Altaf Hussain & Pakistan

( Shared By Tahir Mahmood)

By Owen Bennett-Jones

Pakistan‘s most vibrant, vivacious and popular 24-hour news channel, Geo TV, generally has little difficulty recruiting staff. Its headquarters are in Karachi, Pakistan’s so called “city of dreams” – a massive, sprawling conurbation with 20 million residents seeking a better life. And yet there was one vacancy recently that Geo TV could not fill. The channel wanted a lookalike for its popular satirical show, in which actors play the parts of the country’s leading politicians. It was a job offering instant stardom and good money. And not a single person in Karachi was willing to do it.

The man Geo TV sought to satirise was Altaf Hussain, the leader of the Muttahida Qaumi Movement (MQM). And the reason no one applied was the fear that if Altaf Hussain were unamused by the performance, the actor playing him would be murdered.

Anxiety about the MQM is not restricted to Pakistan. One member of the British House of Lords who has been openly critical of the MQM recently said: “If I went to Karachi now I would be killed.” Another peer has similar worries: “This is one issue I don’t ask questions on. I have my child to worry about.”

The man who has everyone looking over his or her shoulder does not even live in Karachi. For more than 20 years, Altaf Hussain has operated from the north London suburb of Edgware, beyond the reach of Pakistani prosecutors. He is almost completely unknown in the UK: his four-million-plus devoted supporters live thousands of miles away.

It’s difficult to know how many murder cases have been registered against Altaf Hussain, but perhaps the most authoritative number was released in 2009 when the then Pakistani president General Pervez Musharraf implemented his National Reconciliation Order, granting most of the country’s senior politicians an amnesty. One of the biggest beneficiaries was Hussain, against 72 cases were dropped, including 31 allegations of murder. The MQM rejects all the murder charges lodged against Hussain.

When Pakistan was created in 1947 it had a population of 70 million. As well as the Bengalis in East Pakistan (who split away to form Bangladesh in 1971) there were four main indigenous groups: the Sindhis, the Baloch, the Pashtuns and the Punjabis. Partition brought a new element: Muslims who had fled Hindu-majority India. They were called the Mohajirs and most settled in Karachi, which was then the capital of Pakistan. This is the group represented by the Mohajir Qaumi Movement or, as it’s now named, the Muttahida (United) Qaumi Movement or MQM.

At first the Mohajirs fared well. As many had spearheaded the campaign to create the country, they slipped naturally into leadership positions.
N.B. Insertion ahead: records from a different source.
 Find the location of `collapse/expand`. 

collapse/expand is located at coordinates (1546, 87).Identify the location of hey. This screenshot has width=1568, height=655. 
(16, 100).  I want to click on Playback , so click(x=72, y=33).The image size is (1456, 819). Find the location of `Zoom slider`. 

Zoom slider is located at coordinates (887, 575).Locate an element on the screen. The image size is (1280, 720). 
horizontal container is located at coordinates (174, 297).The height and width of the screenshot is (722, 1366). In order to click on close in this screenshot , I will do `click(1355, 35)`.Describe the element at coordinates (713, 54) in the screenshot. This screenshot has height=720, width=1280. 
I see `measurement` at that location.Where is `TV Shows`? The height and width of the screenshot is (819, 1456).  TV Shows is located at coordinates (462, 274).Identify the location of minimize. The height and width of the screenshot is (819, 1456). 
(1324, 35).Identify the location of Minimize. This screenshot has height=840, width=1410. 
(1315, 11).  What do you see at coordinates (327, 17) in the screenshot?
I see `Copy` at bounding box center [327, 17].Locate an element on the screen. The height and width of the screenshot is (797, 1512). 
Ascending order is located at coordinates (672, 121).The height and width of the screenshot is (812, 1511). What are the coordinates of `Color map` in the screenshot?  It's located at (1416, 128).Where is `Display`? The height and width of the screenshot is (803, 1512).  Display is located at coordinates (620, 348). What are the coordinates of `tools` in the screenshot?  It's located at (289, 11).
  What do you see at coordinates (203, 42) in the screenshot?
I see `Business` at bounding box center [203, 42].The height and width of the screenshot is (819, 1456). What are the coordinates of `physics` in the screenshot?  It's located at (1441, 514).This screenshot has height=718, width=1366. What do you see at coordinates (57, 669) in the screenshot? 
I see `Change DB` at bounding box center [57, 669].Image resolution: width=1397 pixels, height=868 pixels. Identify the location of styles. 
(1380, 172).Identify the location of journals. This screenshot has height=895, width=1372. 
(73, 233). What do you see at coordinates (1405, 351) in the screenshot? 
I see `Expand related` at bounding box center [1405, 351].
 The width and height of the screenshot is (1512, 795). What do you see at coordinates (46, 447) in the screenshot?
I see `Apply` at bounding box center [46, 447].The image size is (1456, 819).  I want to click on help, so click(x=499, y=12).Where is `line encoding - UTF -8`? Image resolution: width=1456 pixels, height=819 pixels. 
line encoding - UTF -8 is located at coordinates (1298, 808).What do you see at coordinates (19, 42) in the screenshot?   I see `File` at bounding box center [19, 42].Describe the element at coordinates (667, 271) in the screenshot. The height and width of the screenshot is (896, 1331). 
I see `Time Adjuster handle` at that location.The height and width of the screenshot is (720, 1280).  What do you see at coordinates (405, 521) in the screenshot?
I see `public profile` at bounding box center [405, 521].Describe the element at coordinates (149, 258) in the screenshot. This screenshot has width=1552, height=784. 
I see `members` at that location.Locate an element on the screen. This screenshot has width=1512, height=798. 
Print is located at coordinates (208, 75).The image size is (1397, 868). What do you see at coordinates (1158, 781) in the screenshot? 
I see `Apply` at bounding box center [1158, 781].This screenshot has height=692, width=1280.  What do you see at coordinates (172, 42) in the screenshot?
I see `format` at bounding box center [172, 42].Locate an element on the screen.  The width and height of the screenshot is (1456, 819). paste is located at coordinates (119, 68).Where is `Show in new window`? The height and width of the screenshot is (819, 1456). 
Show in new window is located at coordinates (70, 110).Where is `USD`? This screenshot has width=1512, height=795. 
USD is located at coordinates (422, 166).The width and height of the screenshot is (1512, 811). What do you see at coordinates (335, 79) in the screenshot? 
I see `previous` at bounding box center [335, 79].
But their disproportionate influence could never last. By the 70s a political backlash, especially from Punjabis and Sindhis, was in full swing and many Mohajirs found themselves unable to secure jobs or even places in schools and universities. For a group that thought it had the right to govern, it came as a heavy blow. And the first man to exploit the Mohajirs’ sense of grievance was Hussain.

In 1988 MQM candidates broke through, and suddenly the party was the third largest in the National Assembly and has dominated Karachi politics ever since. Hussain has periodically flirted with demands for some kind of territorial settlement: “When everyone else had a province,” he said in March 1984, “we said the Mohajirs should have one too.” But for the most part he has accepted that such a demand is plainly unacceptable to the rest of Pakistan and has restricted himself to demands for greater Mohajir rights within the existing national framework.